獲取憑證

ZTNA 閘道需要萬用字元憑證。您可藉由以下任意一項，獲取此憑證：

• Let's Encrypt.
• OpenSSL.

使用 Let's Encrypt 獲取憑證

若要使用 Let's Encrypt 和 Certbot 用戶端獲取憑證，請執行以下操作：

1. 登入託管閘道網域的 DNS 提供者。

2. 在裝置上安裝 Certbot。

   注意

   Certbot 無法驗證 Web 伺服器。相反，使用 DNS TXT 項目來驗證網域擁有權。

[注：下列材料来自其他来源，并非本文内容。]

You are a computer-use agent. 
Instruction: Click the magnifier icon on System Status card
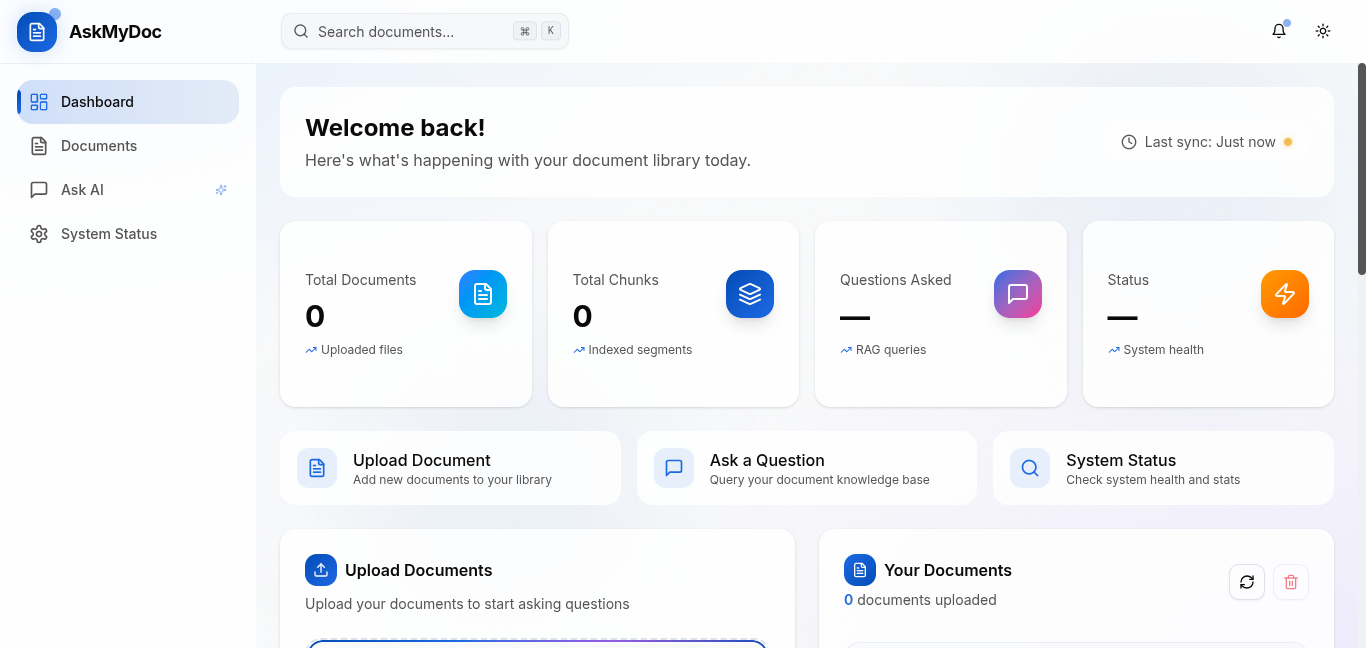click(x=1029, y=467)
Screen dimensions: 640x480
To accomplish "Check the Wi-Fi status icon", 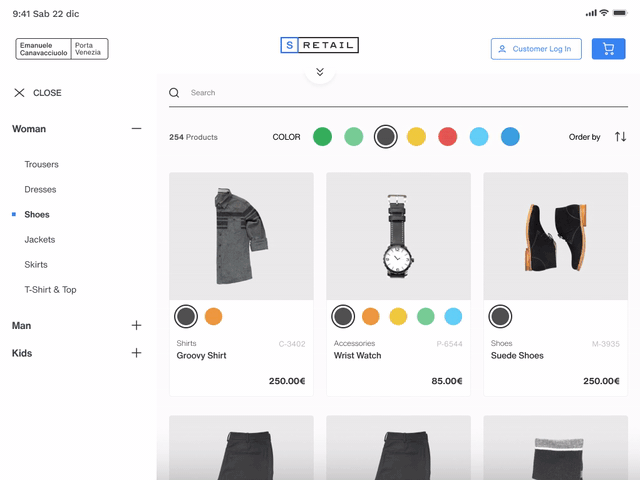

3. 輸入以下命令以獲取憑證並變更 ZTNA 部署所在的網域。

   sudo certbot certonly \
   --manual \
   --preferred-challenges=dns \
   --server https://acme-v02.api.letsencrypt.org/directory \
   --agree-tos \
   --domain *.domain.com
   

   Certbot 會傳回您需要的 TXT 記錄並等待。

4. 將 TXT 記錄新增至 DNS 提供者，並等候三到五分鐘。

5. 返回 Certbot 並按 Enter 鍵以驗證您的網域擁有權。

Certbot 產生要上傳至 Sophos Central 的憑證和金鑰。如欲瞭解更多詳情，請參閱https://letsencrypt.org/getting-started/

使用 SSL 獲取憑證

如需使用具有所選憑證授權單位 (CA) 的 Open SSL 獲取憑證，請執行以下操作：

1. 轉至具有 OpenSSL 命令行版本的裝置或安裝它。

2. 建立憑證簽署要求 (CSR) 範本文字檔。

   您可使用此範本產生 CSR 和私人金鑰。

   範例

   [req]
   default_bits=4096
   prompt=no
   default_md=sha512
   req_extensions=req_ext
   distinguished_name=dn
   
   [dn]
   C=UK
   ST=Oxfordshire
   L=Oxford
   O=ExampleCo
   OU=Example
   emailAddress=admin@example.com
   CN=ztna.example.com
   
   [req_ext]
   subjectAltName=@alt_names
   
   [alt_names]
   DNS.1=*.example.com
   

3. 執行下列命令。在此範例中，ztna.key 是金鑰的名稱，ztna.csr 是 CSR 的名稱。mytemplate.txt 是 CSR 範本的名稱。

   範例

   openssl req -newkey rsa:4096 -sha512 -nodes -keyout ztna.key -new -out ztna.csr
   -config mytemplate.txt
   

4. 由您所選的 CA 簽署 ztna.csr，然後從他們處下載簽署憑證的 Base64 編碼版本。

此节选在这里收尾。